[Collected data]

○ ○ ○ ○ ○ ○ ○

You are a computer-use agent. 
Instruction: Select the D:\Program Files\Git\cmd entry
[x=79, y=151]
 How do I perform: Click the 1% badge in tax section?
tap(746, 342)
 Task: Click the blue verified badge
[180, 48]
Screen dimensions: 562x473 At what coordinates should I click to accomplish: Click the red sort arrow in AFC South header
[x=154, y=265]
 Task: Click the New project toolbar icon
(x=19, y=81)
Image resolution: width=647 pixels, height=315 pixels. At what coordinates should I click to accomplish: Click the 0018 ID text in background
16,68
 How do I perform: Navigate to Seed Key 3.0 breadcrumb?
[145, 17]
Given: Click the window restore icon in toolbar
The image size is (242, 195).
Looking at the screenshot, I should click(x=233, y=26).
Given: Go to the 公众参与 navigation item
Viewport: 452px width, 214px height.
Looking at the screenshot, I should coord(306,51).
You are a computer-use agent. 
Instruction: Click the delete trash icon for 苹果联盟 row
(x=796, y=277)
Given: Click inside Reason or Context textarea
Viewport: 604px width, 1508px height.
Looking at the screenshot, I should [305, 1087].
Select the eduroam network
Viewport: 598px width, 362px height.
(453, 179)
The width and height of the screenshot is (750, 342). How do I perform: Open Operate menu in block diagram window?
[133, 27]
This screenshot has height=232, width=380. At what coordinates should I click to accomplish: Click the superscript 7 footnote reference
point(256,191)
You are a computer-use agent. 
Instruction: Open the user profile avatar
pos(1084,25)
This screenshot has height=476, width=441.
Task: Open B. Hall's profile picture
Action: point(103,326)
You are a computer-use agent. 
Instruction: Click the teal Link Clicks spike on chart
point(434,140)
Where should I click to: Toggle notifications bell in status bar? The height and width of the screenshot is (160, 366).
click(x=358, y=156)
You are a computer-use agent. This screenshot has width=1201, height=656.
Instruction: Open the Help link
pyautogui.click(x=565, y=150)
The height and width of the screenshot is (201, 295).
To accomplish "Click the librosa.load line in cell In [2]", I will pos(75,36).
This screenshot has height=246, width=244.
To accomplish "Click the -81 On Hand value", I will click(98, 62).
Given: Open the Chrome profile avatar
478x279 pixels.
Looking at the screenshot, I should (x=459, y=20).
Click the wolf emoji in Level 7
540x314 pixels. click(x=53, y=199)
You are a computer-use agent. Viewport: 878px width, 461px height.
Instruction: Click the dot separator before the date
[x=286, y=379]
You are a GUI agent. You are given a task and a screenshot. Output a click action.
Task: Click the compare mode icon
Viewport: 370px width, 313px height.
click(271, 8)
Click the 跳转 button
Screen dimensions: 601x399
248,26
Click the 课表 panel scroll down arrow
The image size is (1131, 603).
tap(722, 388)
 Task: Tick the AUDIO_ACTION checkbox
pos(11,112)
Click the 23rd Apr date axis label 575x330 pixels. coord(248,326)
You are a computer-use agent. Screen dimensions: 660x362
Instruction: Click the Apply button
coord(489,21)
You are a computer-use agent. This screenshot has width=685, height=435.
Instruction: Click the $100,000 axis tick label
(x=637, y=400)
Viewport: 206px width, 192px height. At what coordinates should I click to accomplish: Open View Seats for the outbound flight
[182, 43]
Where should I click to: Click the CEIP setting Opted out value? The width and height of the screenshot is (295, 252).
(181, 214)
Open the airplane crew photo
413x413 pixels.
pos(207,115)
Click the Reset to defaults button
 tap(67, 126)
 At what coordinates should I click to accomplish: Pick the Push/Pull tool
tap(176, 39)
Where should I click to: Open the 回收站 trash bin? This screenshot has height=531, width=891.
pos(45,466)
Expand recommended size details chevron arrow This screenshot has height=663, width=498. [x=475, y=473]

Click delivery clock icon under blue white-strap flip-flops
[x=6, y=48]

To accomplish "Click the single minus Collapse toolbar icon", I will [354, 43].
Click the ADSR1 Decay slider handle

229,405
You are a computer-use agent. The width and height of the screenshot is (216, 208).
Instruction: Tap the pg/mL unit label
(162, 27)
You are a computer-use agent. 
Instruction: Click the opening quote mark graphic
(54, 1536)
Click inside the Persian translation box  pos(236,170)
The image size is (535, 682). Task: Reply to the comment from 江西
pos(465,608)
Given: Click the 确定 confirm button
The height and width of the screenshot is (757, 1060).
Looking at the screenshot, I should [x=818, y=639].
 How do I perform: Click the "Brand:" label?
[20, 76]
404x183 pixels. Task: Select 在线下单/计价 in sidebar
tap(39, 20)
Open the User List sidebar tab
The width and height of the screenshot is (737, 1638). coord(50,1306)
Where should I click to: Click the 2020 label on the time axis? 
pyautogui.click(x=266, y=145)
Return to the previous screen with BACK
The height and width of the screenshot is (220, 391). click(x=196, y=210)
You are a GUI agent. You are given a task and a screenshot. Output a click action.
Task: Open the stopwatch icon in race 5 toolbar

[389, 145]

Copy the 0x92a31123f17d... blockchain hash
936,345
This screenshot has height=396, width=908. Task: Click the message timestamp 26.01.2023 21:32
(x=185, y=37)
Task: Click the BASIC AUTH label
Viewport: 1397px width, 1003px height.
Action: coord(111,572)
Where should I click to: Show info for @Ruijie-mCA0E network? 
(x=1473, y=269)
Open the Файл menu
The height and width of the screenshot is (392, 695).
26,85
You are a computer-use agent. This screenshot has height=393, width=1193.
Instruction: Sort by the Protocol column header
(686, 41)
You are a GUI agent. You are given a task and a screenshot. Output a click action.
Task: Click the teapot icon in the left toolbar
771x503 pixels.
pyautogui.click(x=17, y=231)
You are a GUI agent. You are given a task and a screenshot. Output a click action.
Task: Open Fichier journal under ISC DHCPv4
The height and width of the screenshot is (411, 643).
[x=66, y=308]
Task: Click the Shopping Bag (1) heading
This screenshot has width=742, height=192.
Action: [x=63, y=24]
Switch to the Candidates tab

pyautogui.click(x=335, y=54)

○ ○ ○ ○ ○ ○ ○

- Activity: Copy each entry exactly. Omit none.

- Final answer:
You are a computer-use agent. 
Instruction: Select the D:\Program Files\Git\cmd entry
[x=79, y=151]
 How do I perform: Click the 1% badge in tax section?
tap(746, 342)
 Task: Click the blue verified badge
[180, 48]
Screen dimensions: 562x473 At what coordinates should I click to accomplish: Click the red sort arrow in AFC South header
[x=154, y=265]
 Task: Click the New project toolbar icon
(x=19, y=81)
Image resolution: width=647 pixels, height=315 pixels. At what coordinates should I click to accomplish: Click the 0018 ID text in background
16,68
 How do I perform: Navigate to Seed Key 3.0 breadcrumb?
[145, 17]
Given: Click the window restore icon in toolbar
The image size is (242, 195).
Looking at the screenshot, I should click(x=233, y=26).
Given: Go to the 公众参与 navigation item
Viewport: 452px width, 214px height.
Looking at the screenshot, I should coord(306,51).
You are a computer-use agent. 
Instruction: Click the delete trash icon for 苹果联盟 row
(x=796, y=277)
Given: Click inside Reason or Context textarea
Viewport: 604px width, 1508px height.
Looking at the screenshot, I should [305, 1087].
Select the eduroam network
Viewport: 598px width, 362px height.
(453, 179)
The width and height of the screenshot is (750, 342). How do I perform: Open Operate menu in block diagram window?
[133, 27]
This screenshot has height=232, width=380. At what coordinates should I click to accomplish: Click the superscript 7 footnote reference
point(256,191)
You are a computer-use agent. 
Instruction: Open the user profile avatar
pos(1084,25)
This screenshot has height=476, width=441.
Task: Open B. Hall's profile picture
Action: point(103,326)
You are a computer-use agent. 
Instruction: Click the teal Link Clicks spike on chart
point(434,140)
Where should I click to: Toggle notifications bell in status bar? The height and width of the screenshot is (160, 366).
click(x=358, y=156)
You are a computer-use agent. This screenshot has width=1201, height=656.
Instruction: Open the Help link
pyautogui.click(x=565, y=150)
The height and width of the screenshot is (201, 295).
To accomplish "Click the librosa.load line in cell In [2]", I will pos(75,36).
This screenshot has height=246, width=244.
To accomplish "Click the -81 On Hand value", I will click(98, 62).
Given: Open the Chrome profile avatar
478x279 pixels.
Looking at the screenshot, I should (x=459, y=20).
Click the wolf emoji in Level 7
540x314 pixels. click(x=53, y=199)
You are a computer-use agent. Viewport: 878px width, 461px height.
Instruction: Click the dot separator before the date
[x=286, y=379]
You are a GUI agent. You are given a task and a screenshot. Output a click action.
Task: Click the compare mode icon
Viewport: 370px width, 313px height.
click(271, 8)
Click the 跳转 button
Screen dimensions: 601x399
248,26
Click the 课表 panel scroll down arrow
The image size is (1131, 603).
tap(722, 388)
 Task: Tick the AUDIO_ACTION checkbox
pos(11,112)
Click the 23rd Apr date axis label 575x330 pixels. coord(248,326)
You are a computer-use agent. Screen dimensions: 660x362
Instruction: Click the Apply button
coord(489,21)
You are a computer-use agent. This screenshot has width=685, height=435.
Instruction: Click the $100,000 axis tick label
(x=637, y=400)
Viewport: 206px width, 192px height. At what coordinates should I click to accomplish: Open View Seats for the outbound flight
[182, 43]
Where should I click to: Click the CEIP setting Opted out value? The width and height of the screenshot is (295, 252).
(181, 214)
Open the airplane crew photo
413x413 pixels.
pos(207,115)
Click the Reset to defaults button
 tap(67, 126)
 At what coordinates should I click to accomplish: Pick the Push/Pull tool
tap(176, 39)
Where should I click to: Open the 回收站 trash bin? This screenshot has height=531, width=891.
pos(45,466)
Expand recommended size details chevron arrow This screenshot has height=663, width=498. [x=475, y=473]

Click delivery clock icon under blue white-strap flip-flops
[x=6, y=48]

To accomplish "Click the single minus Collapse toolbar icon", I will [354, 43].
Click the ADSR1 Decay slider handle

229,405
You are a computer-use agent. The width and height of the screenshot is (216, 208).
Instruction: Tap the pg/mL unit label
(162, 27)
You are a computer-use agent. 
Instruction: Click the opening quote mark graphic
(54, 1536)
Click inside the Persian translation box  pos(236,170)
The image size is (535, 682). Task: Reply to the comment from 江西
pos(465,608)
Given: Click the 确定 confirm button
The height and width of the screenshot is (757, 1060).
Looking at the screenshot, I should [x=818, y=639].
 How do I perform: Click the "Brand:" label?
[20, 76]
404x183 pixels. Task: Select 在线下单/计价 in sidebar
tap(39, 20)
Open the User List sidebar tab
The width and height of the screenshot is (737, 1638). coord(50,1306)
Where should I click to: Click the 2020 label on the time axis? 
pyautogui.click(x=266, y=145)
Return to the previous screen with BACK
The height and width of the screenshot is (220, 391). click(x=196, y=210)
You are a GUI agent. You are given a task and a screenshot. Output a click action.
Task: Open the stopwatch icon in race 5 toolbar

[389, 145]

Copy the 0x92a31123f17d... blockchain hash
936,345
This screenshot has height=396, width=908. Task: Click the message timestamp 26.01.2023 21:32
(x=185, y=37)
Task: Click the BASIC AUTH label
Viewport: 1397px width, 1003px height.
Action: coord(111,572)
Where should I click to: Show info for @Ruijie-mCA0E network? 
(x=1473, y=269)
Open the Файл menu
The height and width of the screenshot is (392, 695).
26,85
You are a computer-use agent. This screenshot has height=393, width=1193.
Instruction: Sort by the Protocol column header
(686, 41)
You are a GUI agent. You are given a task and a screenshot. Output a click action.
Task: Click the teapot icon in the left toolbar
771x503 pixels.
pyautogui.click(x=17, y=231)
You are a GUI agent. You are given a task and a screenshot. Output a click action.
Task: Open Fichier journal under ISC DHCPv4
The height and width of the screenshot is (411, 643).
[x=66, y=308]
Task: Click the Shopping Bag (1) heading
This screenshot has width=742, height=192.
Action: [x=63, y=24]
Switch to the Candidates tab

pyautogui.click(x=335, y=54)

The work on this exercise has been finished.